WORK TO COMPLETE | Rewrite the items below, replacing every "Select" with "Choose" and keeping everything else unchanged.

Items from a data collection
## start
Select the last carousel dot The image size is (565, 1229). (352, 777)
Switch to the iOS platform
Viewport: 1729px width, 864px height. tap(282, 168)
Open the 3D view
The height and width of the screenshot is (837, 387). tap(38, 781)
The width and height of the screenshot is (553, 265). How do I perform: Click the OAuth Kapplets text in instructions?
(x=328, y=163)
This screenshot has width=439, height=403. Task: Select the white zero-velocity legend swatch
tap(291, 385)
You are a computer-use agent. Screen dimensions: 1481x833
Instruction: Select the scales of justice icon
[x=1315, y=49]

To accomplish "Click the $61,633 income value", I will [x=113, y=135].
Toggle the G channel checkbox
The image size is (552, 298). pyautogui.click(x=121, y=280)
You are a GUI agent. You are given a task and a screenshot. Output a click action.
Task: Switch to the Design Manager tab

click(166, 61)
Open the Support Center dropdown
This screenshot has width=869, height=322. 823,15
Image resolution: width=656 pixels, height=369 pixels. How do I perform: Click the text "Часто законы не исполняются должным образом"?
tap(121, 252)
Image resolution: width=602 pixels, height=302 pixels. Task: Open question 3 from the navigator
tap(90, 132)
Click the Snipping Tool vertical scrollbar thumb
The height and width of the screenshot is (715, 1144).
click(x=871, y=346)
## end
EXPECTED OUTPUT |
Choose the last carousel dot The image size is (565, 1229). (352, 777)
Switch to the iOS platform
Viewport: 1729px width, 864px height. tap(282, 168)
Open the 3D view
The height and width of the screenshot is (837, 387). tap(38, 781)
The width and height of the screenshot is (553, 265). How do I perform: Click the OAuth Kapplets text in instructions?
(x=328, y=163)
This screenshot has width=439, height=403. Task: Choose the white zero-velocity legend swatch
tap(291, 385)
You are a computer-use agent. Screen dimensions: 1481x833
Instruction: Choose the scales of justice icon
[x=1315, y=49]

To accomplish "Click the $61,633 income value", I will [x=113, y=135].
Toggle the G channel checkbox
The image size is (552, 298). pyautogui.click(x=121, y=280)
You are a GUI agent. You are given a task and a screenshot. Output a click action.
Task: Switch to the Design Manager tab

click(166, 61)
Open the Support Center dropdown
This screenshot has width=869, height=322. 823,15
Image resolution: width=656 pixels, height=369 pixels. How do I perform: Click the text "Часто законы не исполняются должным образом"?
tap(121, 252)
Image resolution: width=602 pixels, height=302 pixels. Task: Open question 3 from the navigator
tap(90, 132)
Click the Snipping Tool vertical scrollbar thumb
The height and width of the screenshot is (715, 1144).
click(x=871, y=346)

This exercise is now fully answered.